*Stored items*
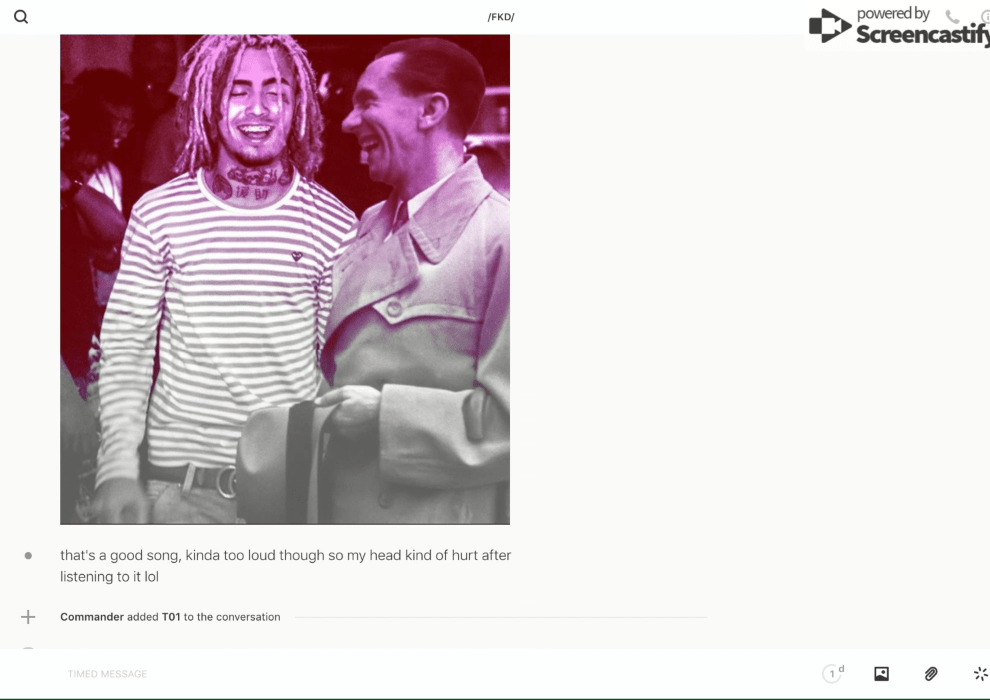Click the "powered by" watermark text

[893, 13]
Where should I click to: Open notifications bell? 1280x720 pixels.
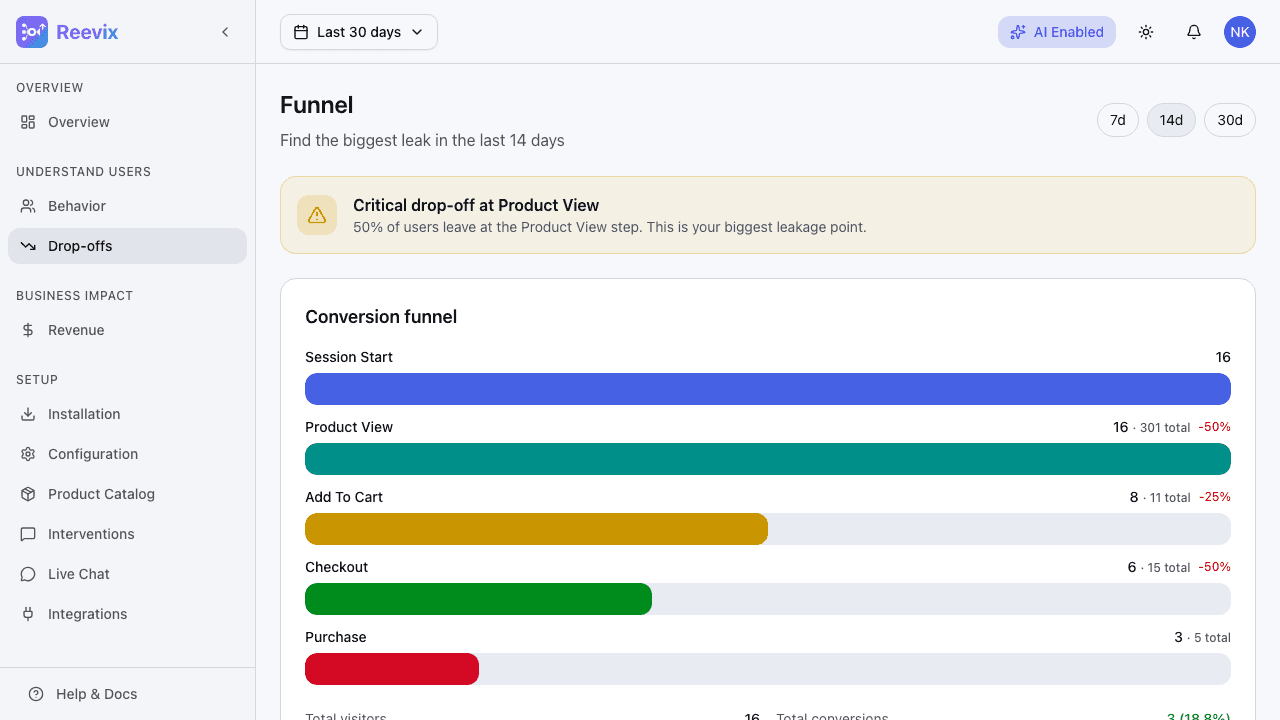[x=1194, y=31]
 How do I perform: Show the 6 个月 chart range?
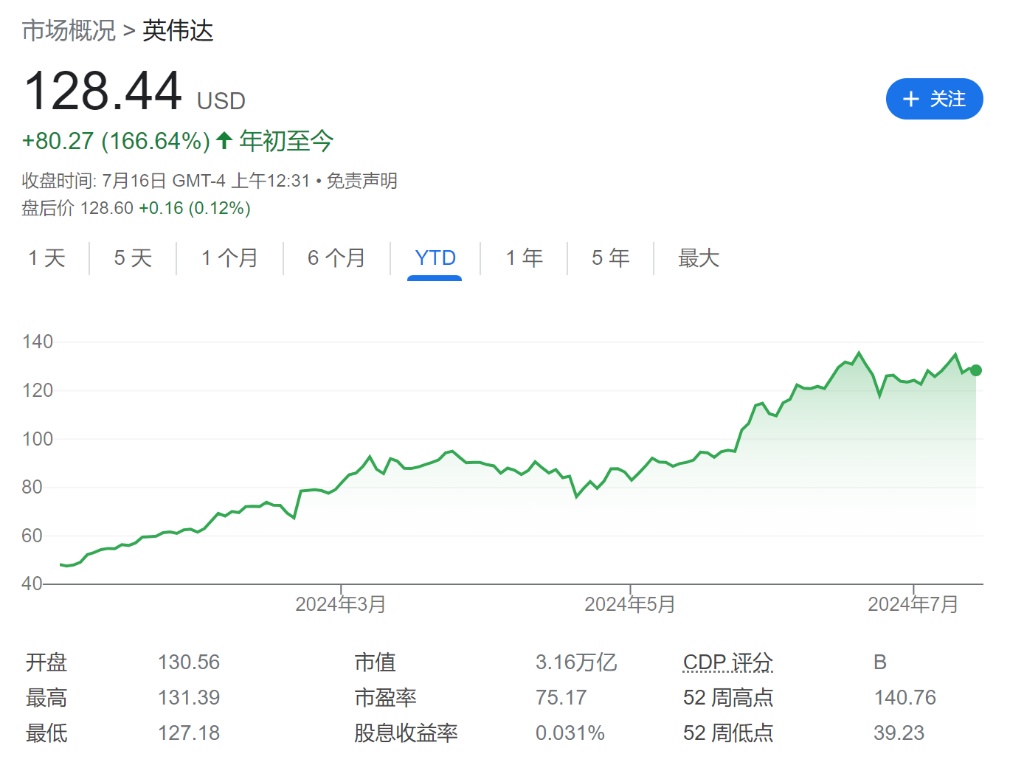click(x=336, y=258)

*What this task involves*
Nothing but the lines from the one containing "Where should I" through the final line of the entries above should be given again, each exactly as written; omit the pictures.

*Solved exercise*
Where should I click to: Open notifications bell? 1280x720 pixels.
[x=1194, y=31]
 How do I perform: Show the 6 个月 chart range?
click(x=336, y=258)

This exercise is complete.